Deloitte e Zoom reduzem licença parental e outros benefícios

Deloitte e Zoom reduzem licença parental e outros benefícios

A partir do próximo ano, a Deloitte e a Zoom estão reduzindo alguns dos benefícios mais valorizados pelos funcionários, reporta o Business Insider.

A Zoom está reduzindo a licença parental de 22 a 24 semanas para 18 semanas, enquanto os pais não gestantes terão direito a 10 semanas em vez de 16. Já a Deloitte fará cortes mais amplos em PTO, planos de pensão e financiamento para fertilização in vitro, o que afetará funcionários em funções de apoio, como serviços administrativos, TI e finanças.

Especialistas alertam que a Deloitte e a Zoom podem estar abrindo caminho para que outras empresas sigam seu exemplo. “Isso legitima essa ação para todos os outros”, disse Laszlo Bock, ex-chefe de recursos humanos do Google, ao Business Insider.
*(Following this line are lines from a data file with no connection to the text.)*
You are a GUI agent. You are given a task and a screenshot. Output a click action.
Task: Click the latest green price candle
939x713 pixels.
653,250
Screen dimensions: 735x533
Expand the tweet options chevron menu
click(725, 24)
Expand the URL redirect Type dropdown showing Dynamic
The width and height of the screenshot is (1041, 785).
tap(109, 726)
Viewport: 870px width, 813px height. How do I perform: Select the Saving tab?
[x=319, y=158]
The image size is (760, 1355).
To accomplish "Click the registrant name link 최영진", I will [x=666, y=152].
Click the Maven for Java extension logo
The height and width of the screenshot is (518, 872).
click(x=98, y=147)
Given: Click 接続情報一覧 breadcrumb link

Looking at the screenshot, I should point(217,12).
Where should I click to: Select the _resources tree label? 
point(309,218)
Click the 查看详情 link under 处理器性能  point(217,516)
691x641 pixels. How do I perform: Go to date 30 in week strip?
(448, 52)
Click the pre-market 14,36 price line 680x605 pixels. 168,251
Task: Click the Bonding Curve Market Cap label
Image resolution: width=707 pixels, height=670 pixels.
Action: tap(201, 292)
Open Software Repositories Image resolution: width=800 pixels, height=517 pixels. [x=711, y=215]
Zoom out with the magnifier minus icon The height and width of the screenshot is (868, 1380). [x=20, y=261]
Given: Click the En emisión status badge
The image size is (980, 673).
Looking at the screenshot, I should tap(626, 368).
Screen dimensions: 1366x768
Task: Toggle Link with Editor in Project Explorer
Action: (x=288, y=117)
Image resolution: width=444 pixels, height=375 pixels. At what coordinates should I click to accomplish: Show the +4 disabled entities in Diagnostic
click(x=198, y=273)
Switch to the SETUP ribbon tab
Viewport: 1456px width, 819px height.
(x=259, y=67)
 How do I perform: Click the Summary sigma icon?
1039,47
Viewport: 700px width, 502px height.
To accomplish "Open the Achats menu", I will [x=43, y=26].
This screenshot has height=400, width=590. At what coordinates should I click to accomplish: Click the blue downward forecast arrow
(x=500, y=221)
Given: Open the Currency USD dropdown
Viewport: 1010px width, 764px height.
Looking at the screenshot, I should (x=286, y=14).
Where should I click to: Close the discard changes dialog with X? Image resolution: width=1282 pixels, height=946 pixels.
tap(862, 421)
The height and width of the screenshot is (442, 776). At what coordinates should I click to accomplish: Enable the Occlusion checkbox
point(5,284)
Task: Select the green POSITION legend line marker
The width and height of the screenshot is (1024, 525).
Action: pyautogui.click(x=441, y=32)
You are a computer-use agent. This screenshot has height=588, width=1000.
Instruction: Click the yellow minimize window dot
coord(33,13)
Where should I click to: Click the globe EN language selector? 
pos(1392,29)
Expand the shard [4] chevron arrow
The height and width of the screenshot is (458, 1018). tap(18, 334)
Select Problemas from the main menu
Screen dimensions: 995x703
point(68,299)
Os cortes anunciados tocaram num ponto sensível, com alguns profissionais no LinkedIn afirmando que a redução de benefícios soa como um motivo para “boicotar” as empresas. Outros se preocuparam que os cortes prejudicariam as mulheres no ambiente de trabalho.

Embora os funcionários possam estar descontentes, especialistas afirmam que eles podem não ter uma vantagem ao lutar contra os cortes nos benefícios.

De acordo com o estudo de tendências de benefícios para funcionários deste ano da MetLife, 35% dos trabalhadores disseram que estão permanecendo em seus empregos porque o atual mercado de trabalho parece arriscado. Na pesquisa da MetLife com 2.550 funcionários em tempo integral nos EUA, férias, benefícios de invalidez e licença parental remunerada foram os benefícios mais valorizados.

Devido a um mercado de trabalho lento, expectativas de desempenho elevadas, demanda por uso de IA nos fluxos de trabalho e receios de desemprego, os funcionários estão na corda bamba: sair e arriscar a encontrar uma nova oportunidade em um mercado de trabalho turbulento, ou manter o emprego e aceitar os cortes nos benefícios.

No longo prazo, as reduções de benefícios podem levar a uma diminuição na produtividade dos funcionários. No entanto, alguns especialistas veem os cortes de benefícios como uma escolha estratégica que pode ajudar as empresas a evitar demissões em massa.

“Se elas sentirem que podem melhorar a lucratividade da empresa ao eliminar alguns desses benefícios, elas o farão”, disse o analista de RH e consultor Josh Bersin ao Business Insider. “É definitivamente melhor do que demissões.”

Entre gerentes sobrecarregados e desavenças sobre políticas de IA, as tensões no ambiente de trabalho já são prevalentes. Acrescente a isso os cortes em benefícios altamente valorizados, e a lealdade e o desempenho dos funcionários podem se tornar questões ainda mais incertas.